In essa convivono “vecchio” e “nuovo”. I maker sono infatti sempre esistiti. I nostri nonni erano tutti “maker”: costruivano da soli una considerevole percentuale delle cose che venivano utilizzate in casa, acquisendo nel corso della vita competenze da falegname, fabbro, elettricista, ecc. Inoltre prima di buttare via qualsiasi cosa tentavano, spesso riuscendoci, di accomodarla.
Negli anni 70-80, prima dell’elettronica integrata, appartenevano alla “maker culture”, senza sapere di farne parte, tutti coloro che in garage, in cantina o in piccoli laboratori progettavano e costruivano apparecchiature meccaniche ed elettroniche da soli, partendo da componenti singoli come transistor, resistenze, condensatori. In Italia è “la generazione di Nuova Elettronica” che attraverso quel mensile, o altri simili, imparava ad assemblare amplificatori, allarmi, timer e altri oggetti. Ricordo il padre di un amico, un radio-amatore che si era costruito da solo una immensa radio ricevente; situazione per niente rara in quegli anni.

....................

--- DA FARE ---
#1 Riproduci fedelmente la parte del brano sulla cultura maker che si apre con le parole contenenti “In essa convivono” e si chiude con “riuscendoci, di accomodarla.”.
#2 Riprendi il brano sulla cultura maker e prosegui a scriverlo subito dopo la sua ultima frase.

....................

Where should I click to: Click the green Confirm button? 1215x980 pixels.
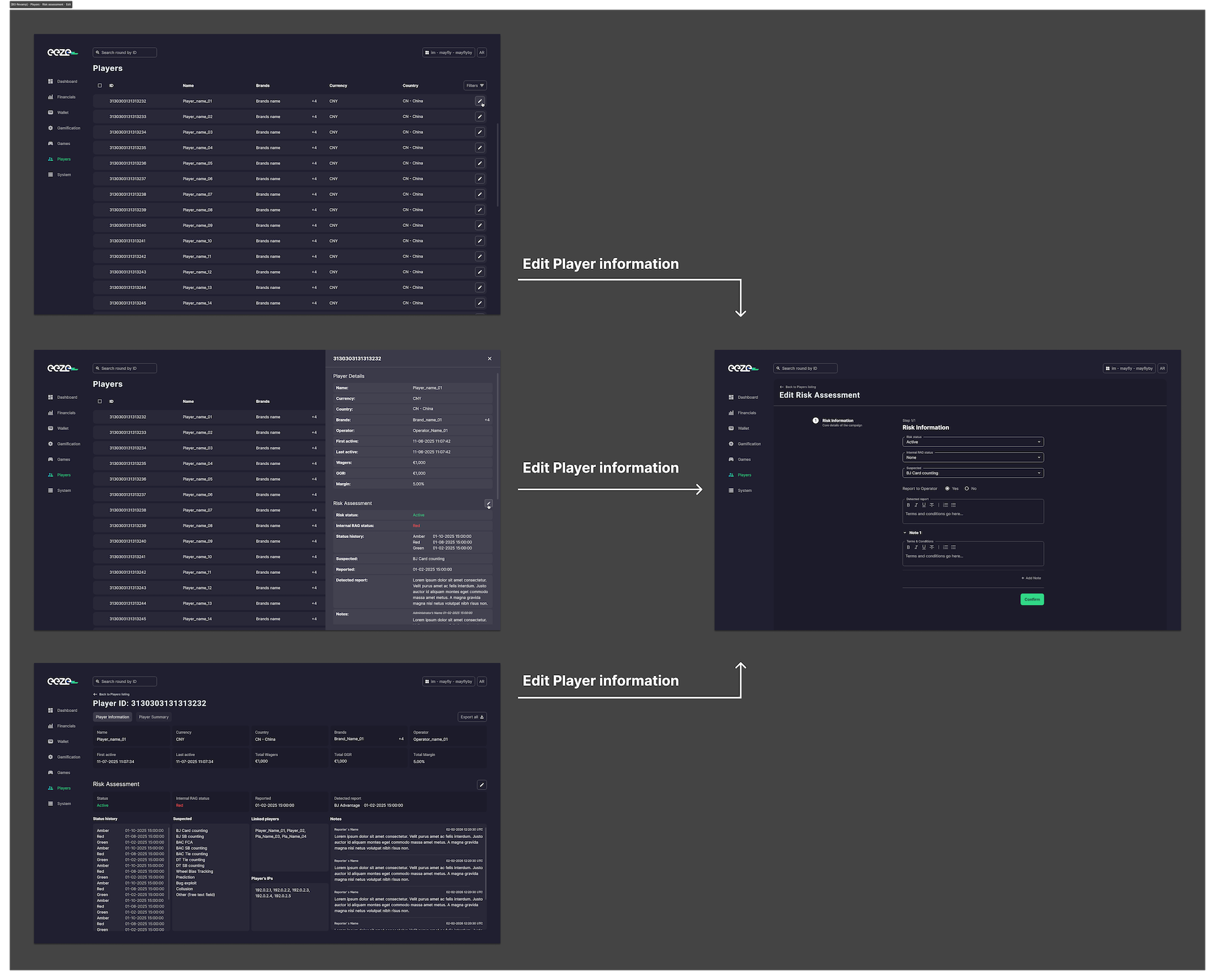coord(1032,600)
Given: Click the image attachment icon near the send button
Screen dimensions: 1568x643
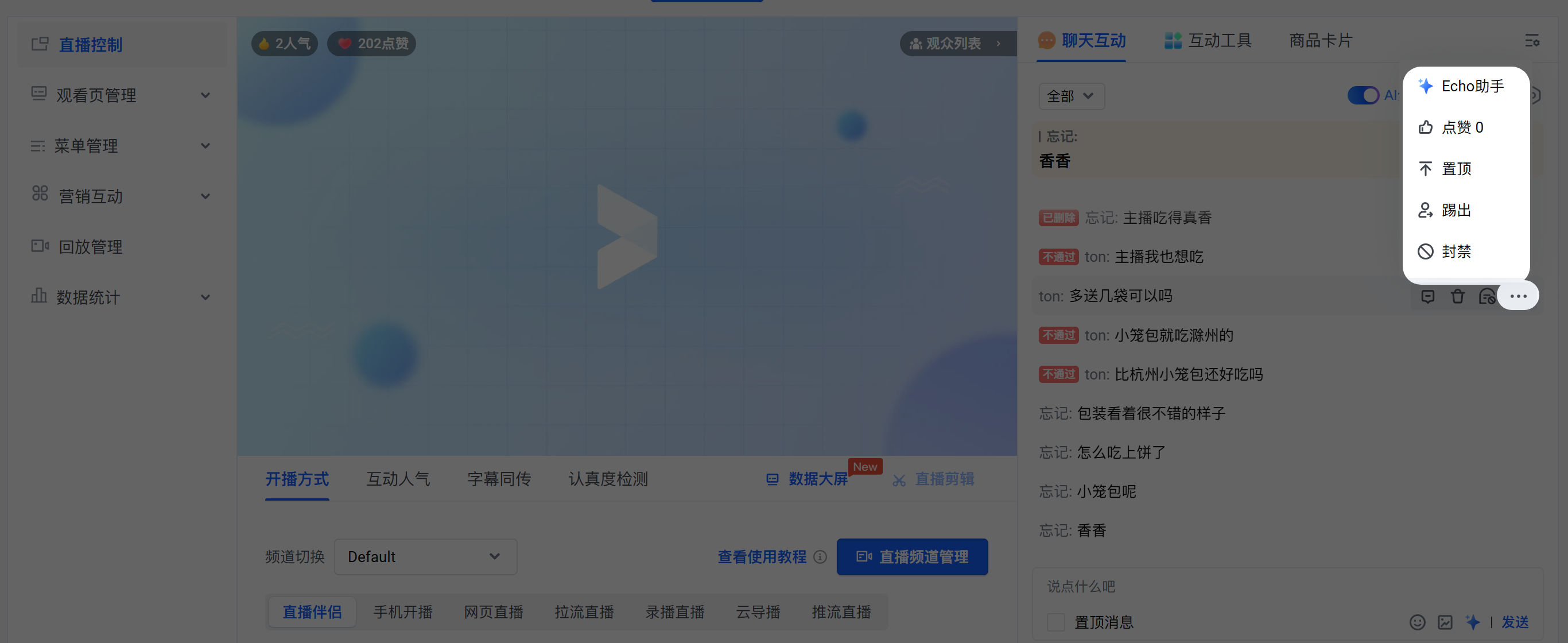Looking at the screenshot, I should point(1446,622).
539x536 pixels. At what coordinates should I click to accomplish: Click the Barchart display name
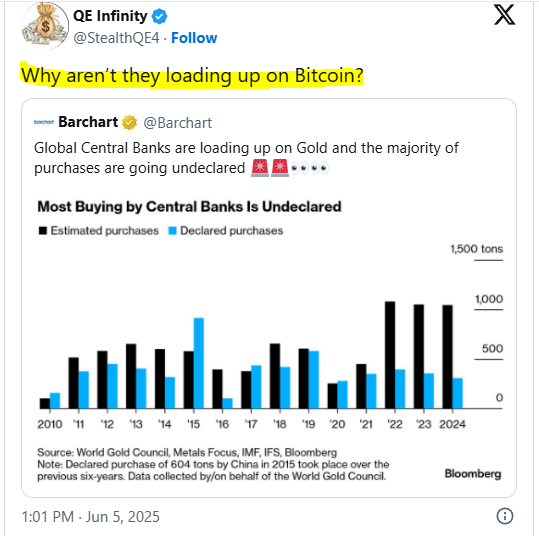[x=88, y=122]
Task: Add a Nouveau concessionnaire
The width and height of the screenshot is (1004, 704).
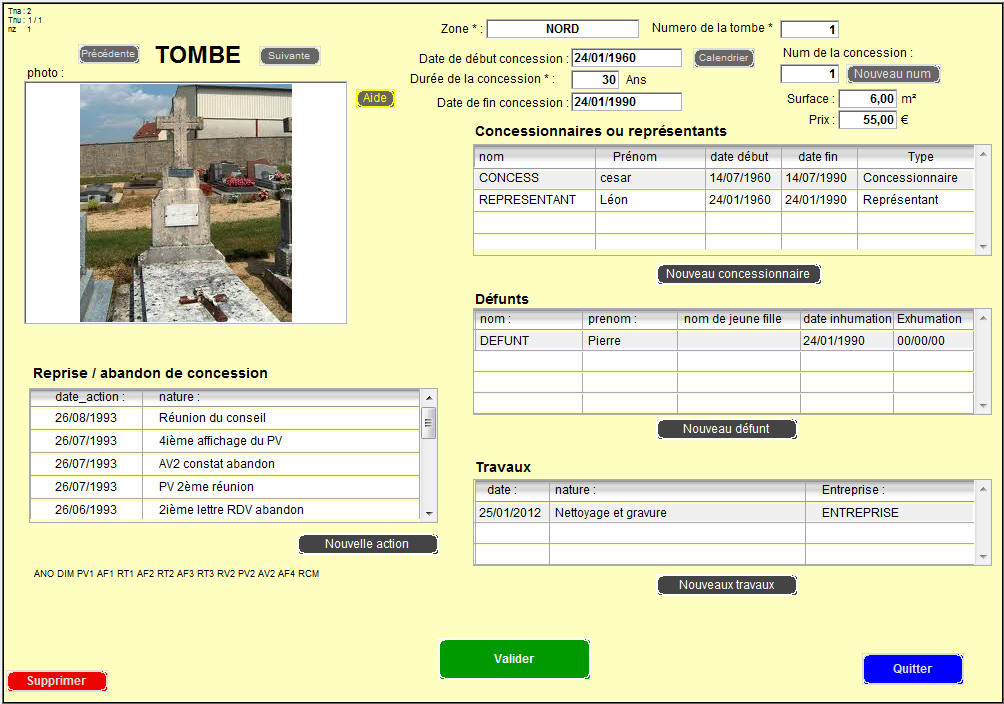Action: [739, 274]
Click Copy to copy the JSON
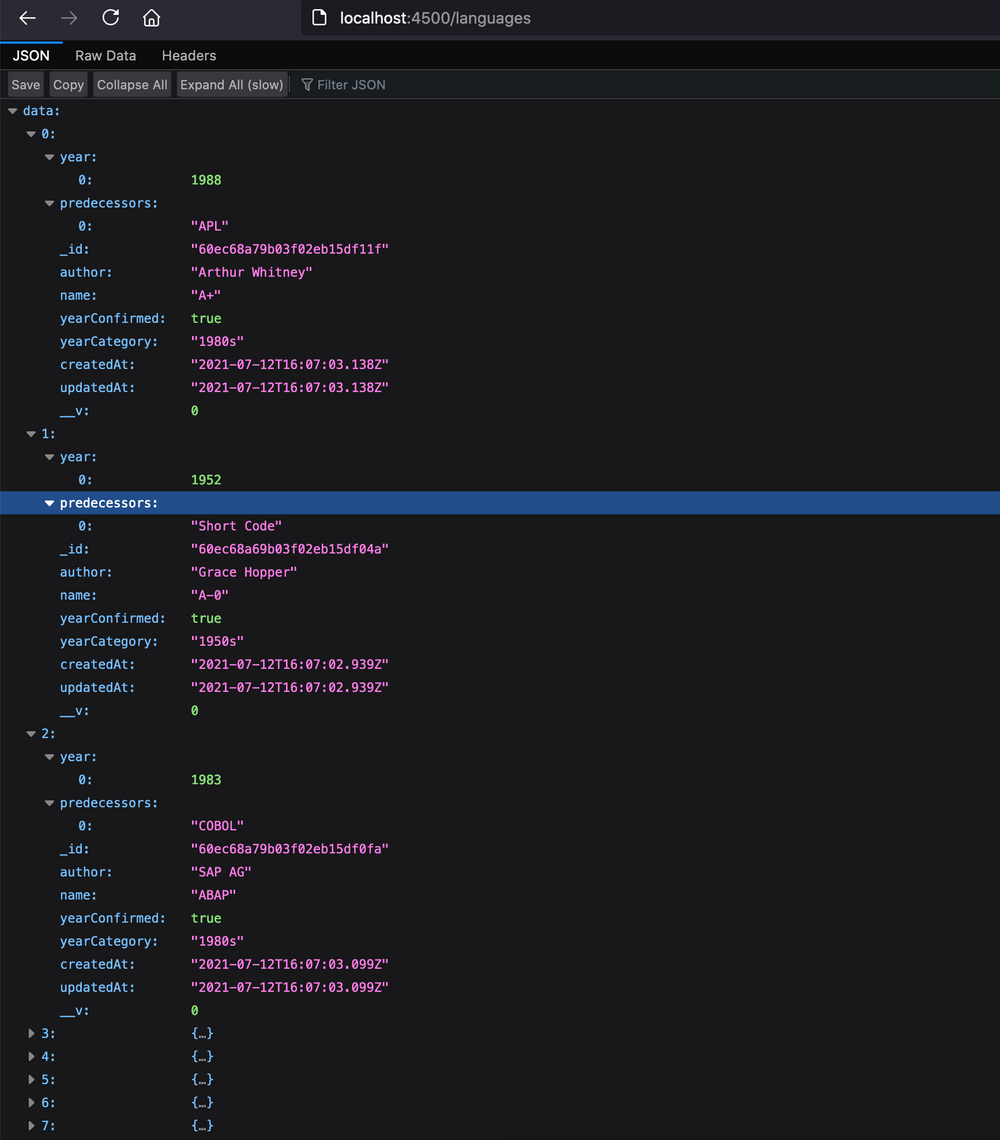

....................

--- RISPOSTE PER COMPITO ---
#1
In essa convivono “vecchio” e “nuovo”. I maker sono infatti sempre esistiti. I nostri nonni erano tutti “maker”: costruivano da soli una considerevole percentuale delle cose che venivano utilizzate in casa, acquisendo nel corso della vita competenze da falegname, fabbro, elettricista, ecc. Inoltre prima di buttare via qualsiasi cosa tentavano, spesso riuscendoci, di accomodarla.

#2
Riferendosi a quel periodo, Steve Jobs era solito affermare come fosse stato fortunato a vivere gli anni della sua giovinezza in un’epoca dove era possibile costruire nel proprio garage qualcosa di interessante con strumenti alla portata di tutti, anziché comprarla.
Una inversione di tendenza si ebbe alla fine degli anni ‘90 e nei primi anni 2000 quando si passò dall’elettronica dei componenti all’elettronica integrata (e proprietaria) dove una minuscola scheda conteneva tutti i componenti assemblati in modo indissolubile tra loro; questo ridusse moltissimo la libertà del singolo di modificare, accomodare, trasformare gli oggetti in questione. I maker non sparirono del tutto, nell’ambiente hacker continuarono a operare e scambiarsi progetti, ma diventò progressivamente più difficile “giocare” con l’elettronica e la meccanica.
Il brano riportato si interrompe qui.